BANDAR LAMPUNG, KOMPAS — Tempat Pembuangan Akhir atau TPA Bakung di Kelurahan Bakung, Kecamatan Telukbetung Barat, Kota Bandar Lampung, terbakar, Kamis (7/12). Api diduga berasal dari gas metana yang berlebih dan menguap sehingga menimbulkan percikan api.
Sesuai pantauan Kompas, hingga Kamis malam, pemadam kebakaran dari Badan Penanggulangan Bencana Daerah Kota Bandar Lampung masih berupaya memadamkan api. Ada lima mobil pemadam dan 20 petugas yang dikerahkan untuk memadamkan api. Namun, api masih berkobar di area seluas 14 hektar itu.
Meski begitu, belasan pemulung tetap bekerja seperti biasa. Mereka memunguti sampah di dekat kobaran api. Asap hitam juga tampak membubung tinggi.
Asmun (52), salah satu saksi mata, mengatakan, kebakaran terjadi sekitar pukul 14.30. ”Awalnya, ada asap tembal, lalu tiba-tiba api membesar begitu saja. Kami tidak bisa berbuat apa-apa untuk memadamkan api,” kata Asmun yang bekerja sebagai operator ekskavator.
Saat melihat api, Asmun langsung menghubungi petugas pemadam kebakaran. Petugas pun datang sekitar sekitar satu jam kemudian.
Yanto (40), salah satu pemulung, mengatakan, setiap tahun terjadi insiden kebakaran di TPA Bakung. Karena itulah, dia sudah terbiasa dan tidak panik melihat api yang terus menjalar di atas tumpukan sampah. ”Yang penting tetap hati-hati, jangan terlalu dekat dengan api atau terjeblos di tumpukan sampah,” ujarnya sambil memilah sampah.
Sekretaris BPBD Kota Bandar Lampung M Rizki mengatakan, penyebab kebakaran diduga berasal dari gas metana yang menguap sehingga menimbulkan percikan api. Menurut dia, kebakaran akibat gas metana ini hampir terjadi setiap tahun.
Dia menambahkan, petugas akan terus berupaya memadamkan api. Jika tidak dipadamkan, petugas khawatir api dapat menjalar ke perkebunan dan permukiman. ”Kami terus bersiaga di lokasi hingga api padam,” ujarnya.

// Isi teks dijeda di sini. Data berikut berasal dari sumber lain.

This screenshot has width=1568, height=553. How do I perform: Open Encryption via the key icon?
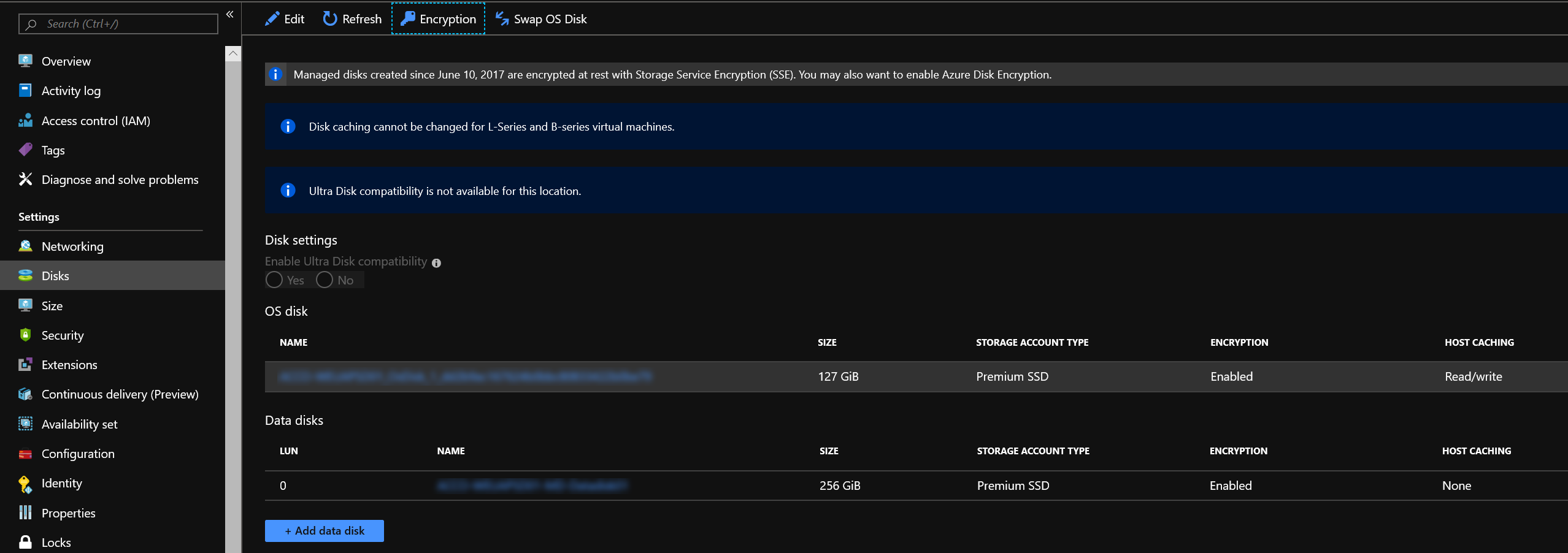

Kepala Unit Pelaksana Teknis TPA Bakung Setiawan Batin mengatakan sudah menginstruksikan petugas agar mengerahkan ekskavator untuk membantu petugas memadamkan api. ”Selain menggunakan air, pemadaman juga dilakukan dengan cara menumpahkan tanah di atas tumpukan sampah tersebut,” katanya.
Menurut dia, konsentrasi gas metana yang berlebih sebenarnya dapat diantisipasi dengan menguruk tumpukan sampah dengan tanah. Namun, pemerintah kekuranggan anggaran untuk pengadaan tanah sehingga hal itu tidak bisa dilakukan setiap hari.